• Source records

* * * * *

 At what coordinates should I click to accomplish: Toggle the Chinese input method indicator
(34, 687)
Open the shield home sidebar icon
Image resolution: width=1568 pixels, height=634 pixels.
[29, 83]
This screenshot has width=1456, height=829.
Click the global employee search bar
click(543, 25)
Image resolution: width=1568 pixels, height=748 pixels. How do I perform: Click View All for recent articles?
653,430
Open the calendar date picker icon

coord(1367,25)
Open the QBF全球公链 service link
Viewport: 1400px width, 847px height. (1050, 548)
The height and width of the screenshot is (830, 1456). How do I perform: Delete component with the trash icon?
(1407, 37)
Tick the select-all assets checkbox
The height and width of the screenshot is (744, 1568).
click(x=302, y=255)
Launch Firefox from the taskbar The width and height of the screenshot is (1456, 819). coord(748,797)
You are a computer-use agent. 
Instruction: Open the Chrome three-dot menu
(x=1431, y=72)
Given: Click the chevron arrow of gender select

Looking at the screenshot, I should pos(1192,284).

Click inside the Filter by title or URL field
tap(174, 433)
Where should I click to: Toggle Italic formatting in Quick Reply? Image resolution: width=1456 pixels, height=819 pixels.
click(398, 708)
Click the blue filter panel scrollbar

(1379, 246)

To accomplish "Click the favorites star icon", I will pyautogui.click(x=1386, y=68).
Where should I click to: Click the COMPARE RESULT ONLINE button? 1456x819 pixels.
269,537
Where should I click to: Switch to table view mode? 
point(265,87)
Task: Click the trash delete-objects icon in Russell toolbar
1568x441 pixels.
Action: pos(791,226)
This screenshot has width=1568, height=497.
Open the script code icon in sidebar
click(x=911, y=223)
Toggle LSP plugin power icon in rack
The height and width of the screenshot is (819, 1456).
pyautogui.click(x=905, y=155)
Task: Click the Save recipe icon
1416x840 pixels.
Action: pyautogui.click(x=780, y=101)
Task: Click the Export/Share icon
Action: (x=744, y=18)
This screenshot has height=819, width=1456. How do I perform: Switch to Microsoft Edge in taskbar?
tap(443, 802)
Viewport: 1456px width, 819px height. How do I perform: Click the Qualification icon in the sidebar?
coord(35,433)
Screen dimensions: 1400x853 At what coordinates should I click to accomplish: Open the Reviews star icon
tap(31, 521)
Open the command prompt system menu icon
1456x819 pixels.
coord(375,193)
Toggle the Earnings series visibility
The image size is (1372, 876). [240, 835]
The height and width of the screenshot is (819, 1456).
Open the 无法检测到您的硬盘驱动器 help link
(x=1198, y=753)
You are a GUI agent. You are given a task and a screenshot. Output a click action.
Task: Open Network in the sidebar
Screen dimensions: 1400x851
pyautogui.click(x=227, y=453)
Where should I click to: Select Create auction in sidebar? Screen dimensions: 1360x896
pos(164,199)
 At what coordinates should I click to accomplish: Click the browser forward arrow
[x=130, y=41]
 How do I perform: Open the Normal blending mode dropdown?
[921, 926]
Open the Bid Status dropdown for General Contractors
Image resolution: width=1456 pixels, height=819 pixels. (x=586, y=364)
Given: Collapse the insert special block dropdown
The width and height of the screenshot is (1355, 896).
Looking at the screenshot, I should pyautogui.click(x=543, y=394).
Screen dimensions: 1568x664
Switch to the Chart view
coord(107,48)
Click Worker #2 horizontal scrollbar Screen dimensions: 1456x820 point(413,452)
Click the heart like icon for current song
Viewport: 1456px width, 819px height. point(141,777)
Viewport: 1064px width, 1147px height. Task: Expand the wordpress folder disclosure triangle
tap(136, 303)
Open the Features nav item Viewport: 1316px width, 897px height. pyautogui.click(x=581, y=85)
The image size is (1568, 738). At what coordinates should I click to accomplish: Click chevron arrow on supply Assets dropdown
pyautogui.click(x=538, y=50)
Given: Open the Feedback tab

* * * * *

• Assignment
Return the records exactly, character for character.

• Solution for this problem
 At what coordinates should I click to accomplish: Toggle the Chinese input method indicator
(34, 687)
Open the shield home sidebar icon
Image resolution: width=1568 pixels, height=634 pixels.
[29, 83]
This screenshot has width=1456, height=829.
Click the global employee search bar
click(543, 25)
Image resolution: width=1568 pixels, height=748 pixels. How do I perform: Click View All for recent articles?
653,430
Open the calendar date picker icon

coord(1367,25)
Open the QBF全球公链 service link
Viewport: 1400px width, 847px height. (1050, 548)
The height and width of the screenshot is (830, 1456). How do I perform: Delete component with the trash icon?
(1407, 37)
Tick the select-all assets checkbox
The height and width of the screenshot is (744, 1568).
click(x=302, y=255)
Launch Firefox from the taskbar The width and height of the screenshot is (1456, 819). coord(748,797)
You are a computer-use agent. 
Instruction: Open the Chrome three-dot menu
(x=1431, y=72)
Given: Click the chevron arrow of gender select

Looking at the screenshot, I should pos(1192,284).

Click inside the Filter by title or URL field
tap(174, 433)
Where should I click to: Toggle Italic formatting in Quick Reply? Image resolution: width=1456 pixels, height=819 pixels.
click(398, 708)
Click the blue filter panel scrollbar

(1379, 246)

To accomplish "Click the favorites star icon", I will pyautogui.click(x=1386, y=68).
Where should I click to: Click the COMPARE RESULT ONLINE button? 1456x819 pixels.
269,537
Where should I click to: Switch to table view mode? 
point(265,87)
Task: Click the trash delete-objects icon in Russell toolbar
1568x441 pixels.
Action: pos(791,226)
This screenshot has width=1568, height=497.
Open the script code icon in sidebar
click(x=911, y=223)
Toggle LSP plugin power icon in rack
The height and width of the screenshot is (819, 1456).
pyautogui.click(x=905, y=155)
Task: Click the Save recipe icon
1416x840 pixels.
Action: pyautogui.click(x=780, y=101)
Task: Click the Export/Share icon
Action: (x=744, y=18)
This screenshot has height=819, width=1456. How do I perform: Switch to Microsoft Edge in taskbar?
tap(443, 802)
Viewport: 1456px width, 819px height. How do I perform: Click the Qualification icon in the sidebar?
coord(35,433)
Screen dimensions: 1400x853 At what coordinates should I click to accomplish: Open the Reviews star icon
tap(31, 521)
Open the command prompt system menu icon
1456x819 pixels.
coord(375,193)
Toggle the Earnings series visibility
The image size is (1372, 876). [240, 835]
The height and width of the screenshot is (819, 1456).
Open the 无法检测到您的硬盘驱动器 help link
(x=1198, y=753)
You are a GUI agent. You are given a task and a screenshot. Output a click action.
Task: Open Network in the sidebar
Screen dimensions: 1400x851
pyautogui.click(x=227, y=453)
Where should I click to: Select Create auction in sidebar? Screen dimensions: 1360x896
pos(164,199)
 At what coordinates should I click to accomplish: Click the browser forward arrow
[x=130, y=41]
 How do I perform: Open the Normal blending mode dropdown?
[921, 926]
Open the Bid Status dropdown for General Contractors
Image resolution: width=1456 pixels, height=819 pixels. (x=586, y=364)
Given: Collapse the insert special block dropdown
The width and height of the screenshot is (1355, 896).
Looking at the screenshot, I should pyautogui.click(x=543, y=394).
Screen dimensions: 1568x664
Switch to the Chart view
coord(107,48)
Click Worker #2 horizontal scrollbar Screen dimensions: 1456x820 point(413,452)
Click the heart like icon for current song
Viewport: 1456px width, 819px height. point(141,777)
Viewport: 1064px width, 1147px height. Task: Expand the wordpress folder disclosure triangle
tap(136, 303)
Open the Features nav item Viewport: 1316px width, 897px height. pyautogui.click(x=581, y=85)
The image size is (1568, 738). At what coordinates should I click to accomplish: Click chevron arrow on supply Assets dropdown
pyautogui.click(x=538, y=50)
Given: Open the Feedback tab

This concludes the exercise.